Hello,
I am looking at the heat equation \partial_t u(x,t) = \alpha \partial^2_{x} u(x,t) on \mathbb{R} with initial condition u(x,0) = f(x)
The analytical solution is given by u(x,t) = G \star f, where G(x,t) = \frac{1}{\sqrt {4\pi \alpha t}} \exp(-\frac{1}{4 \alpha t}x^2) is the heat kernel and \star denotes the convolution.
I would like to compute u(x,t) by convolution using a Fourier transform. I also solved the heat equation in spectral domain for comparison, see note by Steven Johnson (https://math.mit.edu/~stevenj/fft-deriv.pdf).
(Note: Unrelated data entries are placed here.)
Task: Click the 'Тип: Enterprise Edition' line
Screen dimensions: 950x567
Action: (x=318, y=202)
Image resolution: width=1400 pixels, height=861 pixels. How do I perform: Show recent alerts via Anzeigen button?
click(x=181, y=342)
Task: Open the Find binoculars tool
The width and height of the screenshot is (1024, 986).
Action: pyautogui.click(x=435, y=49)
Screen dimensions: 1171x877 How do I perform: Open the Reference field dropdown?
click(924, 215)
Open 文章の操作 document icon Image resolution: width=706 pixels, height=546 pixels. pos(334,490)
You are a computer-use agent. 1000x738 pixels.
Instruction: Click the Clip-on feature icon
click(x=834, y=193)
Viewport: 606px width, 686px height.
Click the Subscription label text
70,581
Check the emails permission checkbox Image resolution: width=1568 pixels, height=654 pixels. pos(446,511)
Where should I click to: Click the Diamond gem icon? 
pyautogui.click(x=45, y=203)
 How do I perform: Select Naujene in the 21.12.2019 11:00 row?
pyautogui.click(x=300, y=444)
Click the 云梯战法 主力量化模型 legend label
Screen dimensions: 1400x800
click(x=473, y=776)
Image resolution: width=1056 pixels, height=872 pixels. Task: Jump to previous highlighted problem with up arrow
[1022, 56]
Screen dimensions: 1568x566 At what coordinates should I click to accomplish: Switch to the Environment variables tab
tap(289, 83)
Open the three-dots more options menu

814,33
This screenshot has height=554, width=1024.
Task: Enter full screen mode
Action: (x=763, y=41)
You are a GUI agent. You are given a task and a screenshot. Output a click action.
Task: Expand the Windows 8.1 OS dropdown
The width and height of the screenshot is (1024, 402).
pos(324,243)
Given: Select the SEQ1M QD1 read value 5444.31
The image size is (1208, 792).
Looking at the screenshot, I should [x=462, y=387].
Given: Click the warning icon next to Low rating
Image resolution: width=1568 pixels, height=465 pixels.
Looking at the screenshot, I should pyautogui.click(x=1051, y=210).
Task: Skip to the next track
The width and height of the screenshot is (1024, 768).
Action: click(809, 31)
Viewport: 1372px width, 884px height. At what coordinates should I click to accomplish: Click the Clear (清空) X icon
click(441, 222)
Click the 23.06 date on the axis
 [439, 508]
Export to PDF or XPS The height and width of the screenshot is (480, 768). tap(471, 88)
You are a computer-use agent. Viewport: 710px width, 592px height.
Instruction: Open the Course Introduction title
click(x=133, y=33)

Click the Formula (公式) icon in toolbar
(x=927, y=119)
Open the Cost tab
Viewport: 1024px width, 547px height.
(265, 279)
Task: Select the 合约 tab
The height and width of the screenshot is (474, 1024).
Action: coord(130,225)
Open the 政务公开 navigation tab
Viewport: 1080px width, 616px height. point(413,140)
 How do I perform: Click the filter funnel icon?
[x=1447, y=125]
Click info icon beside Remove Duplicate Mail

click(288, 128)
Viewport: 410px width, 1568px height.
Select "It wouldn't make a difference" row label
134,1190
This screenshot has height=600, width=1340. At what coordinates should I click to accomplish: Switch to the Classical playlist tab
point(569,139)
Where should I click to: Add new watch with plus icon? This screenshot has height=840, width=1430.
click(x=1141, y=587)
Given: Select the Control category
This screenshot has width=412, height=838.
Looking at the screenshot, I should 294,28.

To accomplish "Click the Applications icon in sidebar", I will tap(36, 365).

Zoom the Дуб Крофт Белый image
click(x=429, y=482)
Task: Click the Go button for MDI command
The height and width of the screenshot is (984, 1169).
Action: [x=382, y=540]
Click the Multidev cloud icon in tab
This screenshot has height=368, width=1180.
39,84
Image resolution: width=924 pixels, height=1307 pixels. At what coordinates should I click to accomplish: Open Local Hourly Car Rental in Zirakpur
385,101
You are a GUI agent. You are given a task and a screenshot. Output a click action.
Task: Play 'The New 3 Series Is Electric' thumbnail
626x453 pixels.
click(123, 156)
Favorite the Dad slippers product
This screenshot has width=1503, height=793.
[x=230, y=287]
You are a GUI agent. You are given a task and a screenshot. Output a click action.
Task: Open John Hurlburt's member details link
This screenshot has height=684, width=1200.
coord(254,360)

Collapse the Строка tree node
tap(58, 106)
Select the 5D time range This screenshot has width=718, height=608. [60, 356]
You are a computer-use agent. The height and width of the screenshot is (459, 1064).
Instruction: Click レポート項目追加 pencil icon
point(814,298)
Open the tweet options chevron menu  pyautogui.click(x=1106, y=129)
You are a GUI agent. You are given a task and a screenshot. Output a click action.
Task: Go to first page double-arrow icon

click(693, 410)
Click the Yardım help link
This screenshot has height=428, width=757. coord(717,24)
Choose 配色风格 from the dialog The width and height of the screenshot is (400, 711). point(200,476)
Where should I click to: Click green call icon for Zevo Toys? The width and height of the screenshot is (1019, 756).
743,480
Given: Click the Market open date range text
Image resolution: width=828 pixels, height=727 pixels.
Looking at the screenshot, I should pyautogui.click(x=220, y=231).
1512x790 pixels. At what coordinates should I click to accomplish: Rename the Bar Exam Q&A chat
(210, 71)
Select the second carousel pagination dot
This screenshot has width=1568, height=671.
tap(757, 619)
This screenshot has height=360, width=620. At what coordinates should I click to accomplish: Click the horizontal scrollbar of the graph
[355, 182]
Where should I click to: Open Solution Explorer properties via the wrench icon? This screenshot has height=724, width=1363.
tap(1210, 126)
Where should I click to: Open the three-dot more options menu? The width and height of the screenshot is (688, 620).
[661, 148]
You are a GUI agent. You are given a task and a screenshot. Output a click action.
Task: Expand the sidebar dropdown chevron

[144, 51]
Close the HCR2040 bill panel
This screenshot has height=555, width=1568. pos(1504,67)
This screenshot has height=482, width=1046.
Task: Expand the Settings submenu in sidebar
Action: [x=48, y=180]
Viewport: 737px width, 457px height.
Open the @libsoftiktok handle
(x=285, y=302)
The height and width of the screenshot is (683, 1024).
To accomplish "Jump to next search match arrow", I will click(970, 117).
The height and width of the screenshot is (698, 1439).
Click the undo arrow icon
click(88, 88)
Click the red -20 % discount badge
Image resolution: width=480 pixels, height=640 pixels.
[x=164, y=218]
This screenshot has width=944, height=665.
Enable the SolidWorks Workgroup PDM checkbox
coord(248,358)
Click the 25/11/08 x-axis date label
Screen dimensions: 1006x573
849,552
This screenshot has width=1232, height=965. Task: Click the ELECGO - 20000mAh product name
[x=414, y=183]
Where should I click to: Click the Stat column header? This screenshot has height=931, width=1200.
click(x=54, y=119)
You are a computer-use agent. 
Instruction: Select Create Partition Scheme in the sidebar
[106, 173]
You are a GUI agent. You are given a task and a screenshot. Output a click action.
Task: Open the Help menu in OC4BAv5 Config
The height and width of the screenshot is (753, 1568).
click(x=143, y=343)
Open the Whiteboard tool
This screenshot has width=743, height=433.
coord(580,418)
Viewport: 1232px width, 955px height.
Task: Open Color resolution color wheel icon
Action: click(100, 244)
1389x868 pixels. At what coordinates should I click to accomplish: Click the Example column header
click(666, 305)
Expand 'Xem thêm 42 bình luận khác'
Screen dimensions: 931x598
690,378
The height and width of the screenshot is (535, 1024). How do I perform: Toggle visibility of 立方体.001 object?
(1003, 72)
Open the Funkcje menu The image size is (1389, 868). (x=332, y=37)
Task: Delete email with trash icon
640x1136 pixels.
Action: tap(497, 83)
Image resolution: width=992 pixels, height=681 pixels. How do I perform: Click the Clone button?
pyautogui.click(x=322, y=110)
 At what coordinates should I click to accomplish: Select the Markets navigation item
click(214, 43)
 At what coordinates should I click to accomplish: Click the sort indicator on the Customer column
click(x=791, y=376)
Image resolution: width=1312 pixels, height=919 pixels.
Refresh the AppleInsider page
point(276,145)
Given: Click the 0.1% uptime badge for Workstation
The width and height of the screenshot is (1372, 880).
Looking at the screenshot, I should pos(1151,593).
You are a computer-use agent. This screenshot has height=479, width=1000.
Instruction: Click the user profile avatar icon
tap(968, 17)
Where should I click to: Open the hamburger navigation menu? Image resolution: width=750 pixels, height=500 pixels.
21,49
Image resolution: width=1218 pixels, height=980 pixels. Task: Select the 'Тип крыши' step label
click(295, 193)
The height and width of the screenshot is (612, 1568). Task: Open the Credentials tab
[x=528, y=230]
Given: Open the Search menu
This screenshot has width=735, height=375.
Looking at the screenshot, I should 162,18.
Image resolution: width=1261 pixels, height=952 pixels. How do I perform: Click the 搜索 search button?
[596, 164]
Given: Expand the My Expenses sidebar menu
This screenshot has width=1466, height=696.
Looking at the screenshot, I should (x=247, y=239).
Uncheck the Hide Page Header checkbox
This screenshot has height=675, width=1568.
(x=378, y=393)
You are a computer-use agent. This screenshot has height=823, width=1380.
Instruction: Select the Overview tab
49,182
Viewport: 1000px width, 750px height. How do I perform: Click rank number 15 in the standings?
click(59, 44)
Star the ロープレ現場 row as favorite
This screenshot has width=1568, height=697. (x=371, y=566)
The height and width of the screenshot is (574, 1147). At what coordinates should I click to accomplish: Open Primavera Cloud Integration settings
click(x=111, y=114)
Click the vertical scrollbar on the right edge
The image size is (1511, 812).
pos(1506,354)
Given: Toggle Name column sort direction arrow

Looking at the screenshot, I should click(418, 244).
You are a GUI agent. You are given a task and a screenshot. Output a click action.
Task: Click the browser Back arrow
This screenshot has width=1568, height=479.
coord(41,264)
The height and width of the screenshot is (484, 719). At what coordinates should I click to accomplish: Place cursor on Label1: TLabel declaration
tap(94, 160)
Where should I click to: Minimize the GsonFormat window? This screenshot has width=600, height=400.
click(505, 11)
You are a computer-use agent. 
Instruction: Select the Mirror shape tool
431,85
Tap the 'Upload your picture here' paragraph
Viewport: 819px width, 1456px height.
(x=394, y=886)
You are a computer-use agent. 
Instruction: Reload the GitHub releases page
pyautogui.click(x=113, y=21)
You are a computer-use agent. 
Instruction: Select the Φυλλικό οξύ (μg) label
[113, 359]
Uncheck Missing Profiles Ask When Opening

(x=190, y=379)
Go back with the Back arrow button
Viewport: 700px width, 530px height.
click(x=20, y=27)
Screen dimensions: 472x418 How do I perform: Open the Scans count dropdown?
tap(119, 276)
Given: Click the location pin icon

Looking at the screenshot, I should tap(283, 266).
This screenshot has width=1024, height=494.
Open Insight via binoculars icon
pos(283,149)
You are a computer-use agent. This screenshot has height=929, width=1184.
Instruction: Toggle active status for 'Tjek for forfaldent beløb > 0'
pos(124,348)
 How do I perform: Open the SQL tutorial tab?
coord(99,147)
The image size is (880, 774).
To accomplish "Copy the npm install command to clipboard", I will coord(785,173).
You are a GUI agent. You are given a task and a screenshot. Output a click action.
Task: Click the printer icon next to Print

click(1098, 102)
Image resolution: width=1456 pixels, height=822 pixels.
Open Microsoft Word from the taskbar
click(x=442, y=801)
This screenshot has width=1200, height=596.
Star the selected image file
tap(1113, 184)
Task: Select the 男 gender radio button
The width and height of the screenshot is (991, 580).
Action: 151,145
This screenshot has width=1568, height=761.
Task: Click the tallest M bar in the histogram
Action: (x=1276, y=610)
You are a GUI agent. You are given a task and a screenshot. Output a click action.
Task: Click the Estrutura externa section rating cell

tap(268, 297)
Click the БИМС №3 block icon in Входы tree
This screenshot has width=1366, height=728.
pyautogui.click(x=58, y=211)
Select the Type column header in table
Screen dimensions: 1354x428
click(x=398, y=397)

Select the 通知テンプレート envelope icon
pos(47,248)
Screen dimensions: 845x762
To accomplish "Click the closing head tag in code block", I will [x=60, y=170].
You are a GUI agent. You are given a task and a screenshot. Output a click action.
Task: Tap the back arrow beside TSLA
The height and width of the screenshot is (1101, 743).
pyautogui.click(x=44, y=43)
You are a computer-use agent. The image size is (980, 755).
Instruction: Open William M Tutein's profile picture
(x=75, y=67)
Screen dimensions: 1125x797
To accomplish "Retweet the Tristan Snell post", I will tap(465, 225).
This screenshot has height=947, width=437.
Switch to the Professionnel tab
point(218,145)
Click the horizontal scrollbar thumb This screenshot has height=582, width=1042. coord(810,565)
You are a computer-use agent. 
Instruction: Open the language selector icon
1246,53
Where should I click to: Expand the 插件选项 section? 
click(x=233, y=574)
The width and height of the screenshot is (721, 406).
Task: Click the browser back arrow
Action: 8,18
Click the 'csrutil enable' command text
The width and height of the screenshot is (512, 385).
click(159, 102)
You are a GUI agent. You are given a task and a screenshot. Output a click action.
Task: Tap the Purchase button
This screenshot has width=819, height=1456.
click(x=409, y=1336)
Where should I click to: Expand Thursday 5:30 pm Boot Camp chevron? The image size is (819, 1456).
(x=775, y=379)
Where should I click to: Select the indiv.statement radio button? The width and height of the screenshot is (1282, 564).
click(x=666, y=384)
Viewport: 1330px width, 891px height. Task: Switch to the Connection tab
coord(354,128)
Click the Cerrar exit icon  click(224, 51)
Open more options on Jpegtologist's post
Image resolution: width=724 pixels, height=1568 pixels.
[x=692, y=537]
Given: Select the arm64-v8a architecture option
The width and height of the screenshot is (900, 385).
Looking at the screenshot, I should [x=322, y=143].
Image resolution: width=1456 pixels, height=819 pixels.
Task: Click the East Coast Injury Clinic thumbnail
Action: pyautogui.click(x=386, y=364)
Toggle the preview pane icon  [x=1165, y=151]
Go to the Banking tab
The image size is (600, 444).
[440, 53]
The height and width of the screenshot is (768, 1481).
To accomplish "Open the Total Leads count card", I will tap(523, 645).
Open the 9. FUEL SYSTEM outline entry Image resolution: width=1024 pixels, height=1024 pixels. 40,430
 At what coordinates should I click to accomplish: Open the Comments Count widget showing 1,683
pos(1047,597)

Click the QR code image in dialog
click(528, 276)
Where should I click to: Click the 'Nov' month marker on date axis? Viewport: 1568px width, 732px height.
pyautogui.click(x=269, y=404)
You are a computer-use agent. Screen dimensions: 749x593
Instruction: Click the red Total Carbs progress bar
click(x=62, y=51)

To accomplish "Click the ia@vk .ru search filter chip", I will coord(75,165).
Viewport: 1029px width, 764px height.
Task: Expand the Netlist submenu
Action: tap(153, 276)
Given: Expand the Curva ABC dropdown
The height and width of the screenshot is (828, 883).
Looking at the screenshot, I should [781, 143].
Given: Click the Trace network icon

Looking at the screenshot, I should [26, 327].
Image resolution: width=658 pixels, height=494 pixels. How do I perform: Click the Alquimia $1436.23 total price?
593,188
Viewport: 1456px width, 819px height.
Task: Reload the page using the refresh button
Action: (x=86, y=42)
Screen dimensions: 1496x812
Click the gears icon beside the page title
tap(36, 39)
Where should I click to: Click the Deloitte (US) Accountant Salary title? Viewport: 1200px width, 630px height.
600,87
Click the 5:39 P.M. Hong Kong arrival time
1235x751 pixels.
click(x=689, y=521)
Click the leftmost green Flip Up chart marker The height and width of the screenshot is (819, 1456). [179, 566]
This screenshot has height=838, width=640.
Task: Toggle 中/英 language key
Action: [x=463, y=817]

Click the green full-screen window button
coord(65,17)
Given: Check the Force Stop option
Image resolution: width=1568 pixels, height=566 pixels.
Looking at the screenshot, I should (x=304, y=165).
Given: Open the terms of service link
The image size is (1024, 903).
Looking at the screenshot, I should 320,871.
The current result of the convolution with FFT does not diffuse the initial condition. I would greatly appreciate your help.
# Set heat problem
α = 1.0
tf = 5.0
L = 50.0
N = 256
Δx = L/N
xgrid = collect(Δx*(0:1:N-1));
# Initial function
f(x) = exp(-(x-L/2)^2)
# Heat kernel and its exact Fourier transform
G(x,t) = 1/sqrt(4*π*α*t)*exp(-(x)^2/(4*α*t))
Ĝ(k,t) = exp(-α*k^2*t)
# Discrete initial condition
fd = zeros(N)
for (i, xi) in enumerate(xgrid)
fd[i] = f(xi)
end
f̂d = fft(fd);
# Discrete heat kernel at t=1
G1d = zeros(N)
for (i, xi) in enumerate(xgrid)
G1d[i] = G(xi, 1.0)
end
Ĝ1d = fft(G1d);
kgrid = fftfreq(N, Δx);
Ĝ1_true = map(k-> Ĝ(k,1.0), kgrid);
# Compute solution by convolution
û1d = Ĝ1d .* f̂d;
û1_true = Ĝ1_true .* f̂d;
# Numerical solution of the heat equation in spectral domain
params = Dict("N" => N,
"L" => L,
"uhat" => zeros(ComplexF64, N),
"duhat" => zeros(ComplexF64, N),
"plan" => plan_fft(zeros(N)),
"α" => α)
function heat_equation_spectral!(duhat, uhat, p, t)
α = params["α"]
N = params["N"]
L = params["L"]
for k=0:N-1
if k <= N÷2
duhat[k+1] = α*(-(2*π*k/L)^2)*uhat[k+1]
elseif k > N÷2
duhat[k+1] = α*(-(2*π/L*(k-N))^2)*uhat[k+1]
end
end
end
prob_spectral = ODEProblem((duhat,uhat,p,t) ->heat_equation_spectral!(duhat,uhat,params, t),
f̂d, (0.0, tf));
sol_spectral = solve(prob_spectral, Tsit5());
# Comparison of the results
plot(xgrid,real(ifft(sol_spectral(0.0))), label = L"t = 0.0", linewidth= 3)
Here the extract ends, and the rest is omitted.